8.30,31総合県交渉で明らかになった埼玉の現実

埼玉障害者市民ネットワークと埼玉県各部局の交渉の中から

「総合県交渉」とは「人は特殊教育と福祉によって生きるにあらず」というキャッチフレーズで、1989年から続けられている公開シンポジウム的な対県交渉。県内各地の共育・共生、自立生活、共働・反差別などの活動をしている団体・個人が集まって要望書を作り、2日間にわたり県と話し合う。とかく障害者団体というと「障害の特性を理解せよ」とか「その子に合った教育を」、「福祉拡充」が通り相場。それに対し、ここでは通常学級、雇用施策、住宅施策、街づくりそのものを共に生きる視点でと提案する。福祉等の特別な分野をこえたさまざまな部局との交渉という意味で「総合」なのだ。

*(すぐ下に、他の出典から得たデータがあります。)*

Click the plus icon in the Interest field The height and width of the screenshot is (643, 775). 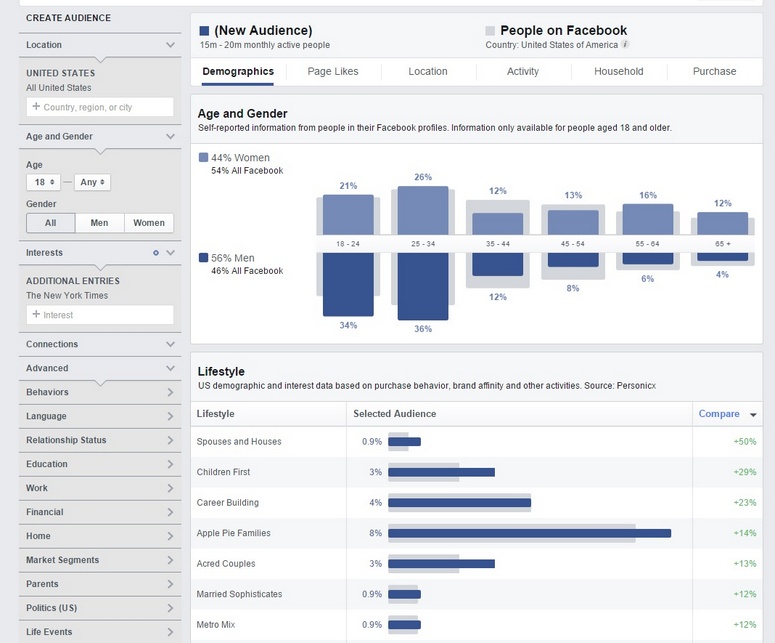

 今年の総合県交渉では、左のグラフに見られるように、「職業指導」を目玉にしてきた養護学校高等部が充実したことで、特殊学級も含む特殊教育卒業後の就職者総数は、半数に減ってしまったという衝撃的な事実が明らかになりました。その裏では、高等部卒業後の進路はますます福祉施設に集中しています。かって特殊学級の担任たちが身近な地域を回り職場開拓をしてきたノウハウは、広域を対象とする養護学校では失われざるをえなかったからです。

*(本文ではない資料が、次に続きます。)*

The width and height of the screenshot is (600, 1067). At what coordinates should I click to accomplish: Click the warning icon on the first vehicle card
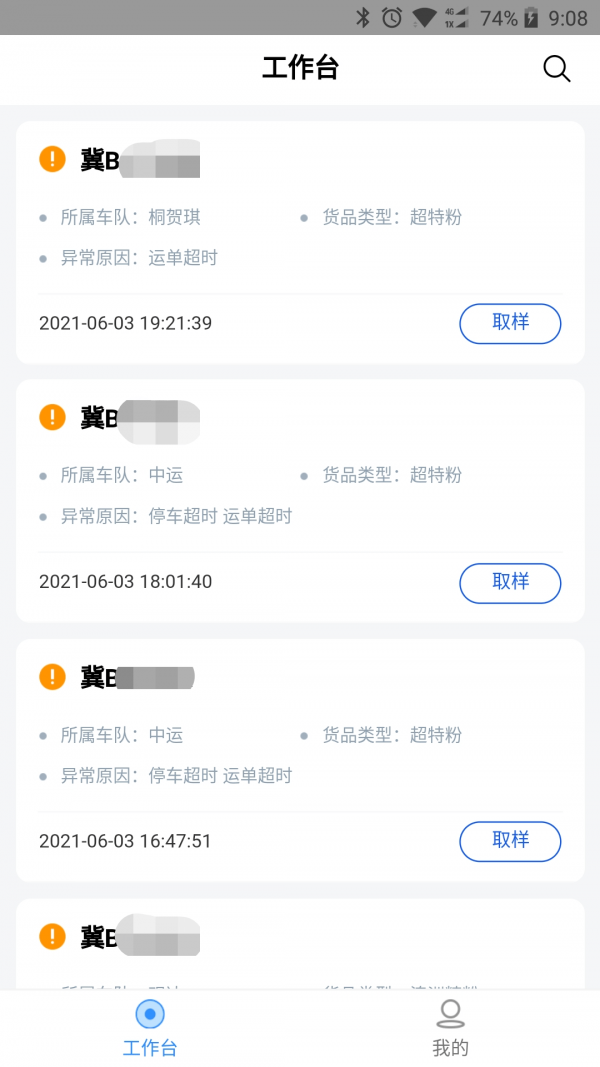coord(53,158)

 小さなうちから障害を克服・軽減するための個別指導を強めてきた結果は、皮肉にも卒業生達がいっそう社会から分け隔てられただけでした。
 障害のある人々やその家族等は、分けられた世界になじむことによって、ご近所や通りがかりの障害のない人々とぶつかったり手を借りたりしながら地域で生きてゆく体験を身につける機会を奪われ、自分達を「弱者」と感じ、特別な保障によらない限り生きてゆけないと思い込んでいきます。
 同時に、そのことによって、障害のない人々は、障害のある人々を共に生きる隣人として実感する機会を奪われてきました。基本的には、福祉の対象者として自分ではなく資格をもった専門家だけが正しくかかわることのできる存在なんだという意識が社会に定着しました。

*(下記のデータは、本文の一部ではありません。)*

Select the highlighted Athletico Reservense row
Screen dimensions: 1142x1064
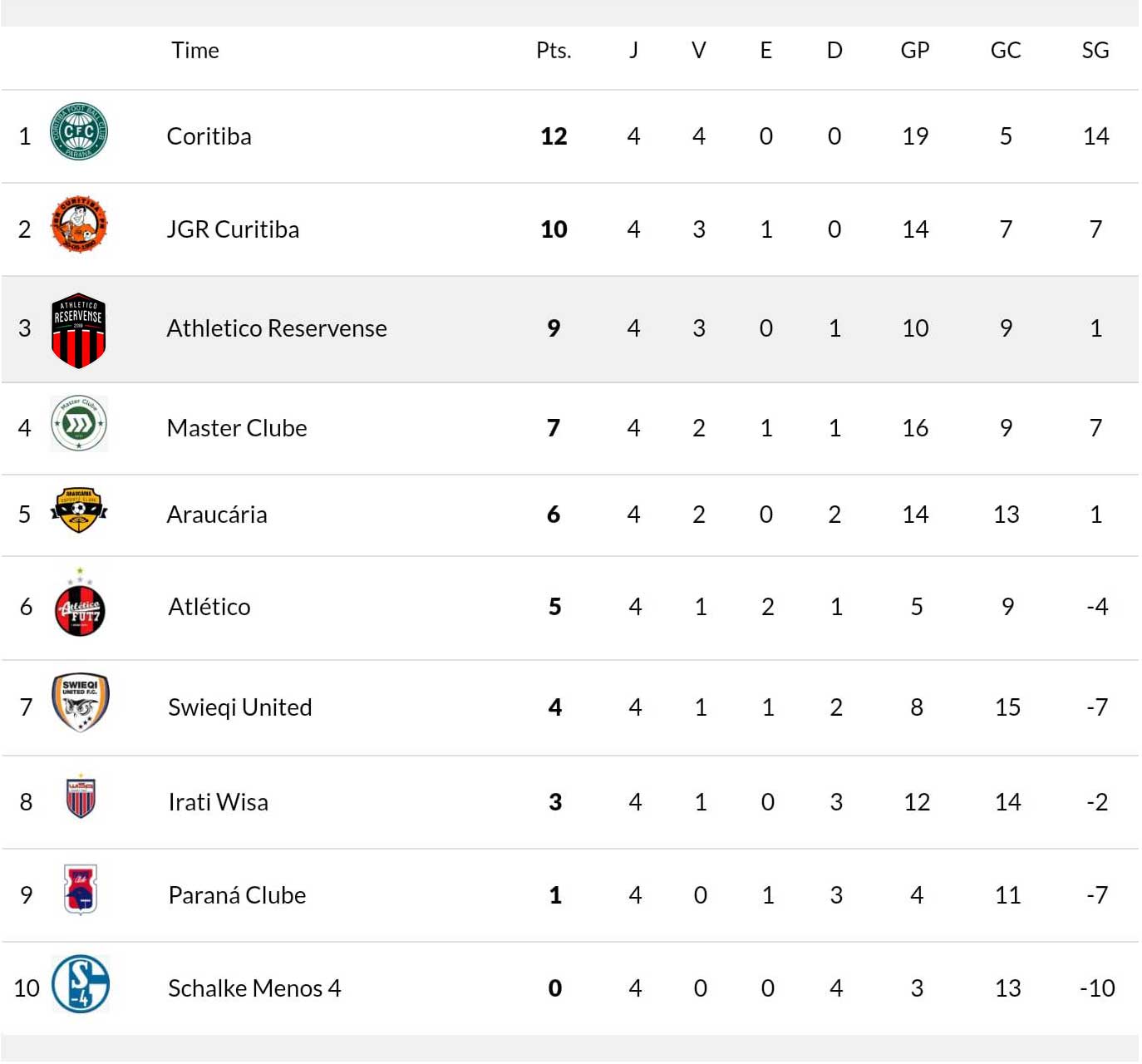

 1979年の養護学校義務化の年に養護学校に入学した子供たちが12年を経て高等部を卒業する頃から、地域の中に障害者と援助者だけからなる福祉の世界が拡大してゆきます。日本経済はバブルがはじけ、リストラが進行しますが、福祉は逆にバブルというべき様相となり、2003年の支援費制度で頂点に達します。
 いっぽう、特殊教育卒業者の就職は減りますが、社会全体としては知的障害者の雇用は大きく進みます。それは雇用促進法が改正され、知的障害者を雇用率に算定し、トライアル雇用や短時間労働、ジョブコーチなど多くの支援策を作ったことによっています。これは「雇用のシルバーシート」といえましょう。その反面、かってのような地縁・血縁を生かした地域での就労や自治体等での知的障害者職員採用はまるで進んでいません。
 また、「バリアフリー」が流行語となり、駅にエレベーターができましたが、階段しかなかったころ乗客に手を借りて車いすで移動したノウハウが失われ、バリアフリー化されていない地域や職場には車いす使用者は前よりも見かけられません。公営住宅に身体だけでなく知的・精神の障害者も単身入居できることになりましたが、多くの自治体では「介助を要する者は不可」というまちがった説明を付けています。住宅担当者は介助のイメージを知りません。
 ときあたかも障害者自立支援法が施行され、福祉バブルの時代に終止符が打たれようとしており、総合県交渉でも各地から切実な訴えがあいつぎました。ただ支援費制度に戻れというのではありません。「自立」・「就労」を特別な支援の問題として分けてきた過ちを踏まえ、通常学級、雇用施策、住宅施策、街づくりそのものを共に生きる視点で見直すべきなのです。